Aim —
Duplicate the lines starting with the line that contains "Image resolution: width=2152" and going on through the end of the records, both ends included.

Materials provided —
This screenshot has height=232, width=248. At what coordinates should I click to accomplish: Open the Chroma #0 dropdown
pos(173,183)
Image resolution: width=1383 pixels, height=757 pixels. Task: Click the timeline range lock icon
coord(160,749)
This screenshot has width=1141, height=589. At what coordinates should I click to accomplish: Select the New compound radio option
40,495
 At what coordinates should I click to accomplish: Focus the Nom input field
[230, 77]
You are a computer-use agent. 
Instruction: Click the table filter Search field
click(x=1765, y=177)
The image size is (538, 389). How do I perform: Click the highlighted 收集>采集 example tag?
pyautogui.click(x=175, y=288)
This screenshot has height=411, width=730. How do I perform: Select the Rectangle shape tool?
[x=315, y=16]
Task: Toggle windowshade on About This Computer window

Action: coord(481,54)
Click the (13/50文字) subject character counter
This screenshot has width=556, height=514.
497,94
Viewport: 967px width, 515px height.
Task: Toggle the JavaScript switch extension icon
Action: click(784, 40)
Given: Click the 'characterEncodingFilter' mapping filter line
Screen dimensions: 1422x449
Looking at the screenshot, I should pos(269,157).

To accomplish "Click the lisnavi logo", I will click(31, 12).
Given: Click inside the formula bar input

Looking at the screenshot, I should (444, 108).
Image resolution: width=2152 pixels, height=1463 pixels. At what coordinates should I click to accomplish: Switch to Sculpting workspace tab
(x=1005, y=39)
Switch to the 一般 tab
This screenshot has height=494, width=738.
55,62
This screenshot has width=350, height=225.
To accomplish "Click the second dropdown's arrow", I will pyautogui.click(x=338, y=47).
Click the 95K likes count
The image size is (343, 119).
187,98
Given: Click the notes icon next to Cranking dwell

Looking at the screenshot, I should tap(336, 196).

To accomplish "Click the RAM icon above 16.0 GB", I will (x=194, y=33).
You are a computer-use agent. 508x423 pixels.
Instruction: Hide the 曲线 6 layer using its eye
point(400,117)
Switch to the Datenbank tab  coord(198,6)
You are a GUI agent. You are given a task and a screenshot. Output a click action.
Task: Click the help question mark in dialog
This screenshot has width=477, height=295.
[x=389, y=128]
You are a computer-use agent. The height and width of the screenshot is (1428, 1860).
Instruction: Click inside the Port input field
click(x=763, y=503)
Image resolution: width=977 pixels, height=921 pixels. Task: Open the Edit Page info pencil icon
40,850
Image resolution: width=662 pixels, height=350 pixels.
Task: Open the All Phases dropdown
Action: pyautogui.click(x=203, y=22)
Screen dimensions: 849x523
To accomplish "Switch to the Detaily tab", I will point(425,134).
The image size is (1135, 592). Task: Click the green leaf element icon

Reply to the task —
Image resolution: width=2152 pixels, height=1463 pixels. At what coordinates should I click to accomplish: Switch to Sculpting workspace tab
(x=1005, y=39)
Switch to the 一般 tab
This screenshot has height=494, width=738.
55,62
This screenshot has width=350, height=225.
To accomplish "Click the second dropdown's arrow", I will pyautogui.click(x=338, y=47).
Click the 95K likes count
The image size is (343, 119).
187,98
Given: Click the notes icon next to Cranking dwell

Looking at the screenshot, I should tap(336, 196).

To accomplish "Click the RAM icon above 16.0 GB", I will (x=194, y=33).
You are a computer-use agent. 508x423 pixels.
Instruction: Hide the 曲线 6 layer using its eye
point(400,117)
Switch to the Datenbank tab  coord(198,6)
You are a GUI agent. You are given a task and a screenshot. Output a click action.
Task: Click the help question mark in dialog
This screenshot has width=477, height=295.
[x=389, y=128]
You are a computer-use agent. The height and width of the screenshot is (1428, 1860).
Instruction: Click inside the Port input field
click(x=763, y=503)
Image resolution: width=977 pixels, height=921 pixels. Task: Open the Edit Page info pencil icon
40,850
Image resolution: width=662 pixels, height=350 pixels.
Task: Open the All Phases dropdown
Action: pyautogui.click(x=203, y=22)
Screen dimensions: 849x523
To accomplish "Switch to the Detaily tab", I will point(425,134).
The image size is (1135, 592). Task: Click the green leaf element icon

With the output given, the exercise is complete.